### Instruction
Put each line of the data below into a JSON list of strings, one string per line, leaving out any blank lines.

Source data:
########################################
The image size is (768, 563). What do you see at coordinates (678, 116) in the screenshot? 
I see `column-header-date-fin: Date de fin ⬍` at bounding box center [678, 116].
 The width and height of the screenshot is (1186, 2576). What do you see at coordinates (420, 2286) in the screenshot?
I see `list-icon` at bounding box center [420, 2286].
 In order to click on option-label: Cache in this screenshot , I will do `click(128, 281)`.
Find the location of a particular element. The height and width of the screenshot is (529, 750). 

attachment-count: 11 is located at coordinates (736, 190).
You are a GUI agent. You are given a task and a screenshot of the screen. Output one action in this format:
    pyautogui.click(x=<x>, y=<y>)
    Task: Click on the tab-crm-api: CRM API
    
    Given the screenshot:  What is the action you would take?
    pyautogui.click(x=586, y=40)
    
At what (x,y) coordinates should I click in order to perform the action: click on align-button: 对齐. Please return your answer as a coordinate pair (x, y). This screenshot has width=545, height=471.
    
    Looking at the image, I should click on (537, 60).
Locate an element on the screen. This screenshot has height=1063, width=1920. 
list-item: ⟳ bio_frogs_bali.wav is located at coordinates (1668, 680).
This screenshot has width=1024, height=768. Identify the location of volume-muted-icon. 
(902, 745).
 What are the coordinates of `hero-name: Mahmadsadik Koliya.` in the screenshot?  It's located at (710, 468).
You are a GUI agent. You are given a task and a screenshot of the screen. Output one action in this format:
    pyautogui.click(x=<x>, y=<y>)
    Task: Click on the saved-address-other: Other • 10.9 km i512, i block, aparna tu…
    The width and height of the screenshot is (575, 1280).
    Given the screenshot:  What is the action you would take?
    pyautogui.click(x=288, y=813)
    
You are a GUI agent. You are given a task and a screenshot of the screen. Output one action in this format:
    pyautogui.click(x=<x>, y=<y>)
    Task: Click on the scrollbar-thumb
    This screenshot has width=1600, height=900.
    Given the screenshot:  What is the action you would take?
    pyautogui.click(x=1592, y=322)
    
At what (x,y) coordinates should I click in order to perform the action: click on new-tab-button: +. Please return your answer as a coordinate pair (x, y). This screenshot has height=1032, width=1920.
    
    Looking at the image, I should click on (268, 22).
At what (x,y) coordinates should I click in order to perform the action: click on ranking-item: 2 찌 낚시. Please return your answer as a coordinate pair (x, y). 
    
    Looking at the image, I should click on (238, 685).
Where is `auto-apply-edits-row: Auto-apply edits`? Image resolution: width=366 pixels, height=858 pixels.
########################################
### Result below
[
  "The image size is (768, 563). What do you see at coordinates (678, 116) in the screenshot? ",
  "I see `column-header-date-fin: Date de fin ⬍` at bounding box center [678, 116].",
  " The width and height of the screenshot is (1186, 2576). What do you see at coordinates (420, 2286) in the screenshot?",
  "I see `list-icon` at bounding box center [420, 2286].",
  " In order to click on option-label: Cache in this screenshot , I will do `click(128, 281)`.",
  "Find the location of a particular element. The height and width of the screenshot is (529, 750). ",
  "attachment-count: 11 is located at coordinates (736, 190).",
  "You are a GUI agent. You are given a task and a screenshot of the screen. Output one action in this format:",
  "    pyautogui.click(x=<x>, y=<y>)",
  "    Task: Click on the tab-crm-api: CRM API",
  "    Given the screenshot:  What is the action you would take?",
  "    pyautogui.click(x=586, y=40)",
  "At what (x,y) coordinates should I click in order to perform the action: click on align-button: 对齐. Please return your answer as a coordinate pair (x, y). This screenshot has width=545, height=471.",
  "    Looking at the image, I should click on (537, 60).",
  "Locate an element on the screen. This screenshot has height=1063, width=1920. ",
  "list-item: ⟳ bio_frogs_bali.wav is located at coordinates (1668, 680).",
  "This screenshot has width=1024, height=768. Identify the location of volume-muted-icon. ",
  "(902, 745).",
  " What are the coordinates of `hero-name: Mahmadsadik Koliya.` in the screenshot?  It's located at (710, 468).",
  "You are a GUI agent. You are given a task and a screenshot of the screen. Output one action in this format:",
  "    pyautogui.click(x=<x>, y=<y>)",
  "    Task: Click on the saved-address-other: Other • 10.9 km i512, i block, aparna tu…",
  "    The width and height of the screenshot is (575, 1280).",
  "    Given the screenshot:  What is the action you would take?",
  "    pyautogui.click(x=288, y=813)",
  "You are a GUI agent. You are given a task and a screenshot of the screen. Output one action in this format:",
  "    pyautogui.click(x=<x>, y=<y>)",
  "    Task: Click on the scrollbar-thumb",
  "    This screenshot has width=1600, height=900.",
  "    Given the screenshot:  What is the action you would take?",
  "    pyautogui.click(x=1592, y=322)",
  "At what (x,y) coordinates should I click in order to perform the action: click on new-tab-button: +. Please return your answer as a coordinate pair (x, y). This screenshot has height=1032, width=1920.",
  "    Looking at the image, I should click on (268, 22).",
  "At what (x,y) coordinates should I click in order to perform the action: click on ranking-item: 2 찌 낚시. Please return your answer as a coordinate pair (x, y). ",
  "    Looking at the image, I should click on (238, 685).",
  "Where is `auto-apply-edits-row: Auto-apply edits`? Image resolution: width=366 pixels, height=858 pixels."
]